Sunday, October 13, 2013
The Garden Apartment
A friend of over forty years sent me a note last week. She told me what I had already heard from another, that a mutual dear friend was gravely ill in New York. I was saddened by the news of course. The stricken woman is one of those sweet, gentle and loving individuals who was always ready to help and always did everything with a smile. Both of these women are slightly older than I and both, well, they were a huge part of my early years as wife and mother. A flood of memories has set upon me, making me blue but very grateful for those times that we all had together when we were young.
Our very first apartment was in North White Plains, New York. It was a "garden apartment" and we were on the top floor of a two story building that housed four groups of renters. There were three individual parts to the complex known as "River Park Apartments" and ours was in the furthest back section. The units that made up our part of the complex were identical to the others, with a large expanse of grass in the middle of a circle. A sidewalk surrounded the circle and our building, Number 14, was dead center. To get to it from the parking lot, we had to walk halfway around the circle or across the lawn. We moved into River Park in December when we returned from our short honeymoon and the dead of winter sheltered us from the outside world as we kept busy with our work lives and our new domestic responsibilities as a married but very young couple.
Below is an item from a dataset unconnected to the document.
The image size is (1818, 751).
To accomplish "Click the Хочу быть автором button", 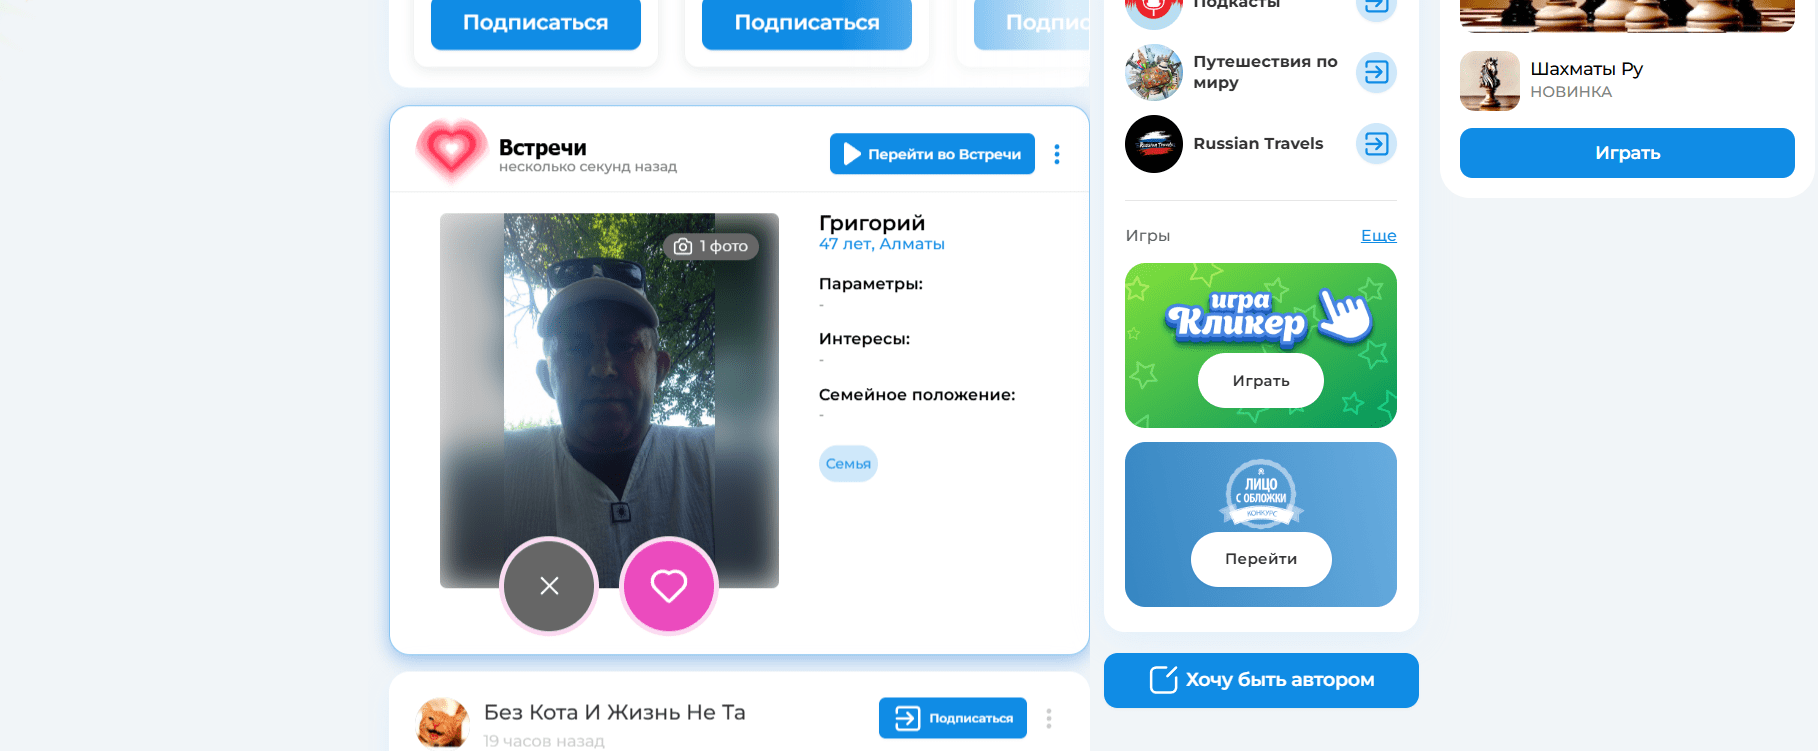I will (x=1260, y=680).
One of the advantages to living at River Park was the use of the free bus which transported people who worked in down town White Plains back and forth each day. This meant that we only needed one car and that Joe would never have to worry about where to park when he went off to his job as a case worker for the County and I, as a nurse for the Western Electric Company in Yonkers. In those winter days, we would come and go and occasionally, we would see another resident either doing same or making their way to and from the laundry room in the building next to ours. Rarely did we stop for conversation. An exchange of smiles might have been all the communicating we did, with some small talk in the laundry room once in a while. It was a cold winter.
I soon became pregnant with my first child. This was the natural order of things in the late sixties, early seventies. Married, pregnant, stop work at seven months and collect unemployment. By early summer of that first year, I knew the drill and was ready to march in that parade. Each day, as I made my way from my car back to my apartment, I passed a collection of young mothers, seated on lawn chairs in the middle of the grass in front of our apartment. Toddlers and very young children sprinkled the area. The sound of "Big Wheels" hitting the sidewalk as they went round and round was almost deafening. Squeals, sobs and lots of kiddie noise went on from late morning until it was time for everyone to flee.Chairs were folded, toys were hidden, kids went into bathtubs and mommies started evening rituals in tiny kitchens, waiting for daddies to return home.
They all seemed to be enjoying this life and most of all, each other's company. Kids tugged at their legs, juice was poured, noses wiped and bathroom breaks were taken. I was watching real mommies in action and I was so intimidated, but envious and so wishing that I could break into what to me was the "In Crowd" at River Park. Surely, they were bonded and the circle was already too tight for my entry.
And then, one of those hot August afternoons, as I made my way from the parking lot, one of the mommies called out to me. "It's Judy's 30th....come have a piece of cake" and I officially became one of them. Lasting friendships were made that day in 1971. The celebrations continued. Each birthday, new baby, and holiday was shared in ways that to this very day, I can recall with vivid detail. Me and my baby boy, surrounded and nurtured in the circle of River Park. Simple, beautiful memories and now, as I look back to what I swear was only yesterday, I feel sorrow for my aged and dreadfully ill old friend and such gratitude for the precious moments that made that segment of my own life the pinnacle that it was.
You are in my heart and in my prayers Shirley Pearl
You are a Pearl of a girl and you always will be.